Fiche publication


Date publication

juin 2017

Journal

Nucleic acids research

Auteurs

Membres identifiés du Cancéropôle Est :
Dr ROMBY Pascale


Tous les auteurs :
Tomasini A, Moreau K, Chicher J, Geissmann T, Vandenesch F, Romby P, Marzi S, Caldelari I

Résumé

The virulon of Staphyloccocus aureus is controlled by intricate connections between transcriptional and post-transcriptional regulators including proteins and small non-coding RNAs (sRNAs). Many of the sRNAs regulate gene expression through base-pairings with mRNAs. However, characterization of the direct sRNA targets in Gram-positive bacteria remained a difficult challenge. Here, we have applied and adapted the MS2-affinity purification approach coupled to RNA sequencing (MAPS) to determine the targetome of RsaA sRNA of S. aureus, known to repress the synthesis of the transcriptional regulator MgrA. Several mRNAs were enriched with RsaA expanding its regulatory network. Besides mgrA, several of these mRNAs encode a family of SsaA-like enzymes involved in peptidoglycan metabolism and the secreted anti-inflammatory FLIPr protein. Using a combination of in vivo and in vitro approaches, these mRNAs were validated as direct RsaA targets. Quantitative differential proteomics of wild-type and mutant strains corroborated the MAPS results. Additionally, it revealed that RsaA indirectly activated the synthesis of surface proteins supporting previous data that RsaA stimulated biofilm formation and favoured chronic infections.
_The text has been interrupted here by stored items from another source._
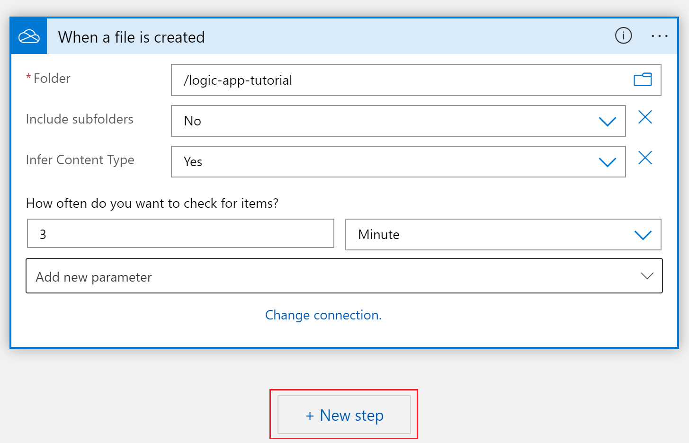Image resolution: width=689 pixels, height=443 pixels.
Task: Clear the Include subfolders value with the X icon
Action: tap(645, 117)
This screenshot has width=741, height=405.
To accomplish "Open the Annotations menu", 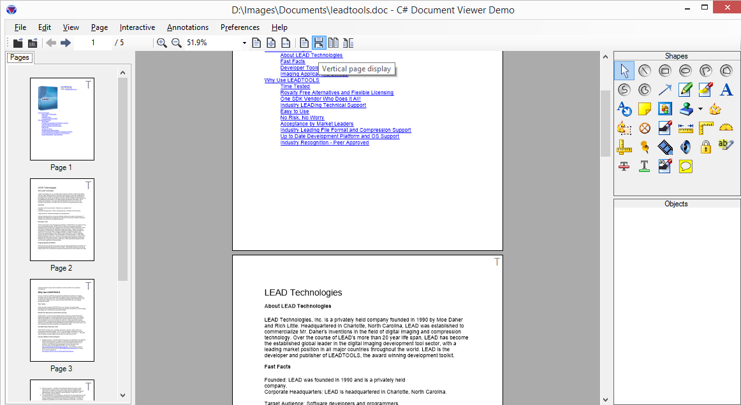I will point(187,27).
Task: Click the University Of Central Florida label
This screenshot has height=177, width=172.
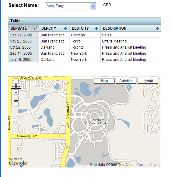Action: (x=97, y=122)
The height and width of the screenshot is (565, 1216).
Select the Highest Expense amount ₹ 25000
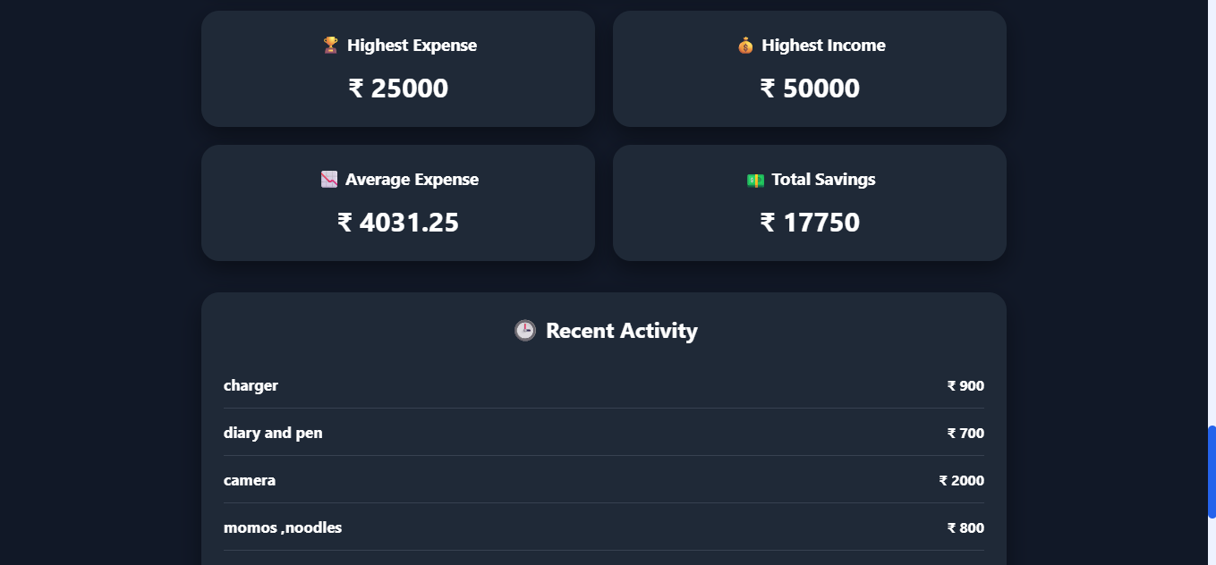398,89
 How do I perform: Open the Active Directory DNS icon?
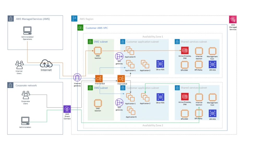pyautogui.click(x=185, y=50)

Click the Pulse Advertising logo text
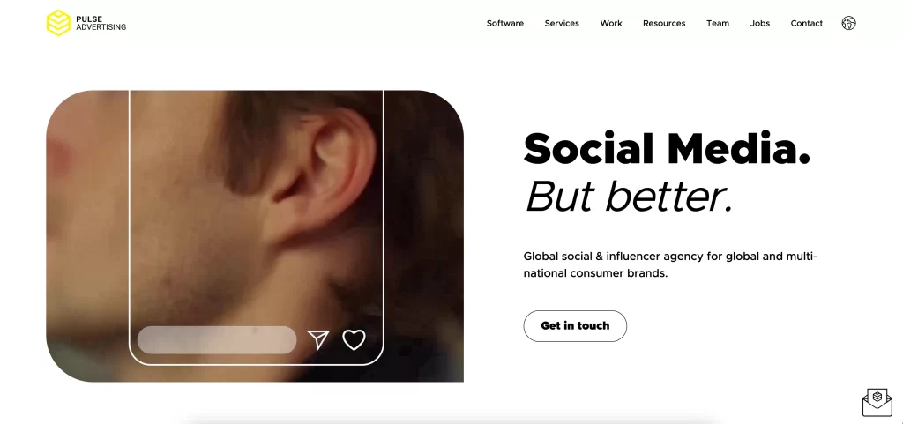[x=101, y=23]
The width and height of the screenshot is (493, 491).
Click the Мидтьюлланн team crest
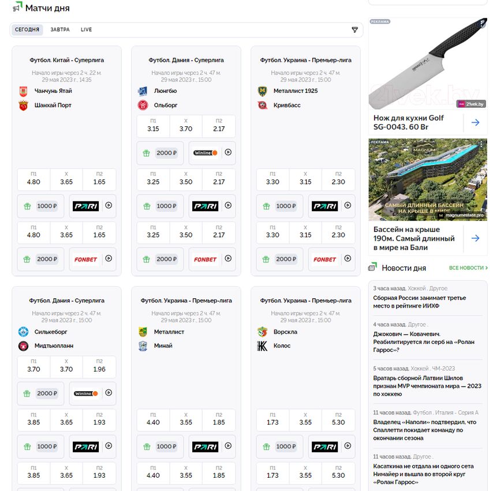coord(24,346)
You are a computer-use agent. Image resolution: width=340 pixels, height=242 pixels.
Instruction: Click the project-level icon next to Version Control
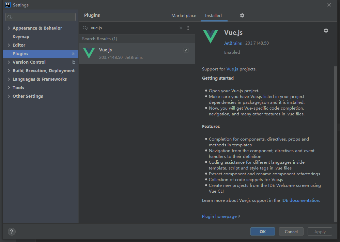coord(73,62)
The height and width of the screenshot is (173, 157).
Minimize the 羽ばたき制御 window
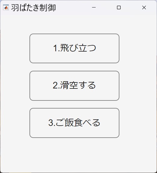[x=94, y=7]
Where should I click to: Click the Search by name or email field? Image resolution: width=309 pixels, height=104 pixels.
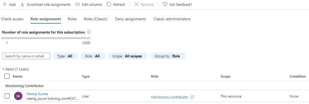pyautogui.click(x=26, y=56)
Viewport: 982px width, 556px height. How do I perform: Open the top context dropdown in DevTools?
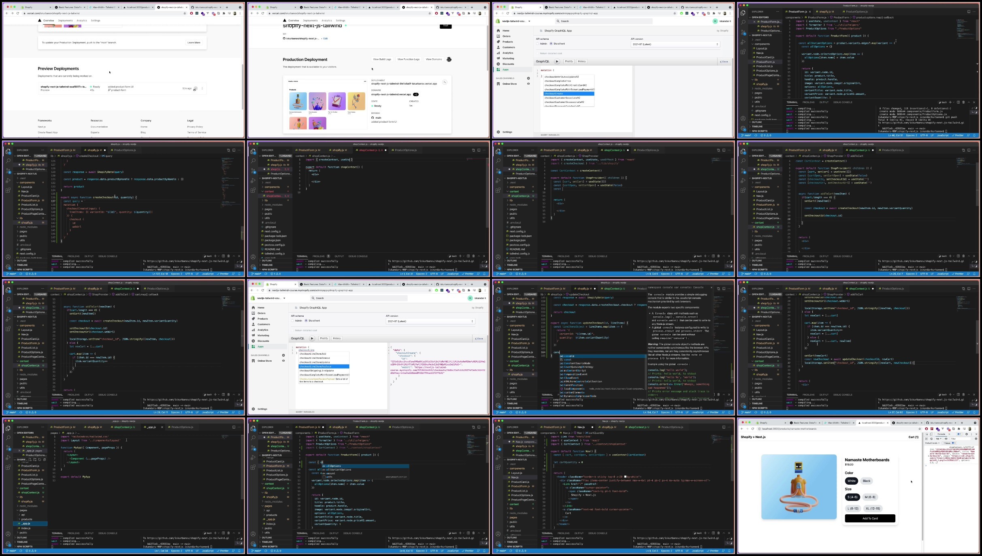pos(939,439)
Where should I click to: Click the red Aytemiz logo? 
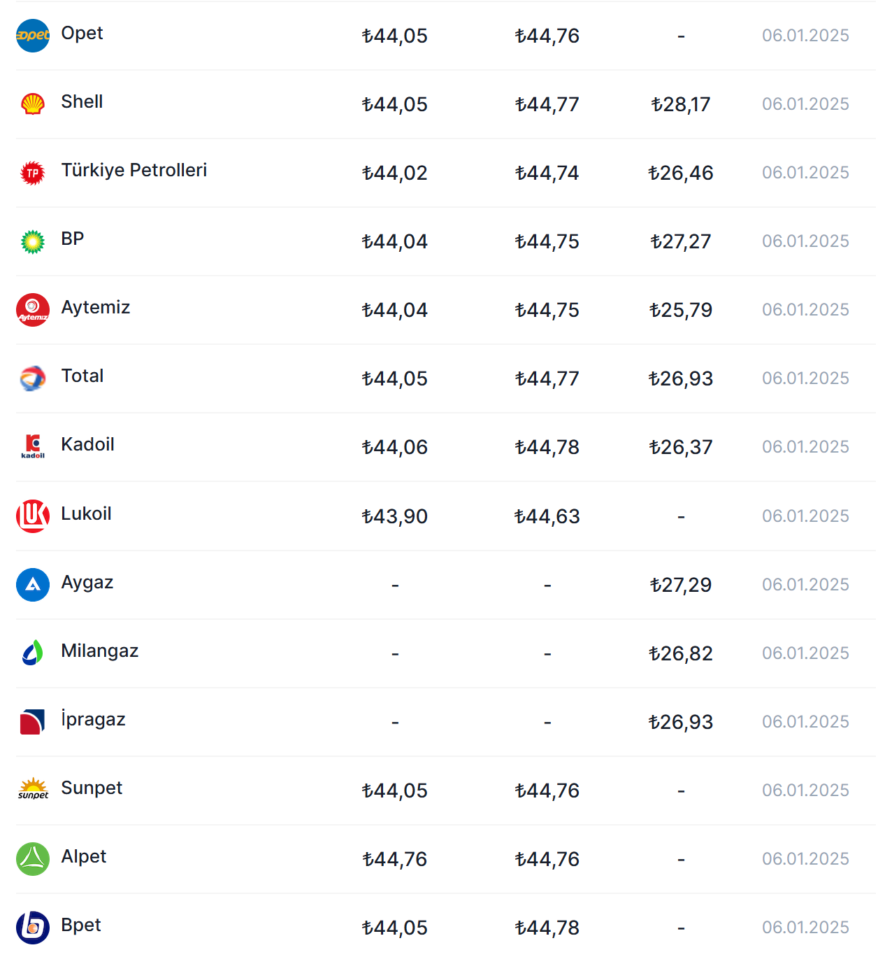point(33,310)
All together, this study shows that MAPS could also be easily applied in Gram-positive bacteria for identification of sRNA targetome.

Mots clés

Bacterial Proteins, genetics, Base Sequence, Binding Sites, Gene Expression Regulation, Bacterial, Membrane Proteins, genetics, Proteome, genetics, RNA Interference, RNA, Bacterial, RNA, Messenger, RNA, Untranslated, physiology, Staphylococcus aureus, genetics, Transcriptome

Référence

Nucleic Acids Res.. 2017 Jun 20;45(11):6746-6760